What you return must be an exact copy of the lines in the listing below between the line holding "The height and width of the screenshot is (478, 450)." and the line holding "You are a computer-use", inclusive, and nothing more.

*** Begin section ***

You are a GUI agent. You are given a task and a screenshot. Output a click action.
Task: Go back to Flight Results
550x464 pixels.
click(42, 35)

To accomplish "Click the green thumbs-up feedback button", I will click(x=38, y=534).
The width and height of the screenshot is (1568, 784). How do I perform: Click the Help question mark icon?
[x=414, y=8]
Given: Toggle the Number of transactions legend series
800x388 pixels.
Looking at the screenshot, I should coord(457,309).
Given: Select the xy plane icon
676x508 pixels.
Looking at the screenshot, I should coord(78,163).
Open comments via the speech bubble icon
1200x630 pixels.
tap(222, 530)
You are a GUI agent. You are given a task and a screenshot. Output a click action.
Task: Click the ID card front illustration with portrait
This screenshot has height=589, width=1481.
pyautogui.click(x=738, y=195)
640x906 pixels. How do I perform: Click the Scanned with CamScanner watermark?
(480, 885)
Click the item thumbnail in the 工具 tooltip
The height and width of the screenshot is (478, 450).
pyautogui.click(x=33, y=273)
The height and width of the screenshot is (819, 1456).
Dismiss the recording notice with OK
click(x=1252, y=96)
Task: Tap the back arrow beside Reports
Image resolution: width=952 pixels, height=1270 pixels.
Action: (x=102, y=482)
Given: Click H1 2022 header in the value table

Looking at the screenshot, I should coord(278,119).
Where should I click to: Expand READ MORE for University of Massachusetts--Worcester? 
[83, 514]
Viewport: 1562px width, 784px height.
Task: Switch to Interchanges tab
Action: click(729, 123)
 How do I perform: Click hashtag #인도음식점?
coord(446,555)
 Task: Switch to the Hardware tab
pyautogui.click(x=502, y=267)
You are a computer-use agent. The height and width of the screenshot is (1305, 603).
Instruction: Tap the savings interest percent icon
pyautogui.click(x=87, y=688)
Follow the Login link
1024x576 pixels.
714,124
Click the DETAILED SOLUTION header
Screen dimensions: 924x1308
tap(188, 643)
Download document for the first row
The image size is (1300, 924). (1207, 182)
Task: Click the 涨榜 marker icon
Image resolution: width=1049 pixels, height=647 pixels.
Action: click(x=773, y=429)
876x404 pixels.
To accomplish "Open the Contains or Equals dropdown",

*** End section ***

▸ Result of the task:
The height and width of the screenshot is (478, 450).
pyautogui.click(x=33, y=273)
The height and width of the screenshot is (819, 1456).
Dismiss the recording notice with OK
click(x=1252, y=96)
Task: Tap the back arrow beside Reports
Image resolution: width=952 pixels, height=1270 pixels.
Action: (x=102, y=482)
Given: Click H1 2022 header in the value table

Looking at the screenshot, I should coord(278,119).
Where should I click to: Expand READ MORE for University of Massachusetts--Worcester? 
[83, 514]
Viewport: 1562px width, 784px height.
Task: Switch to Interchanges tab
Action: click(729, 123)
 How do I perform: Click hashtag #인도음식점?
coord(446,555)
 Task: Switch to the Hardware tab
pyautogui.click(x=502, y=267)
You are a computer-use agent. The height and width of the screenshot is (1305, 603).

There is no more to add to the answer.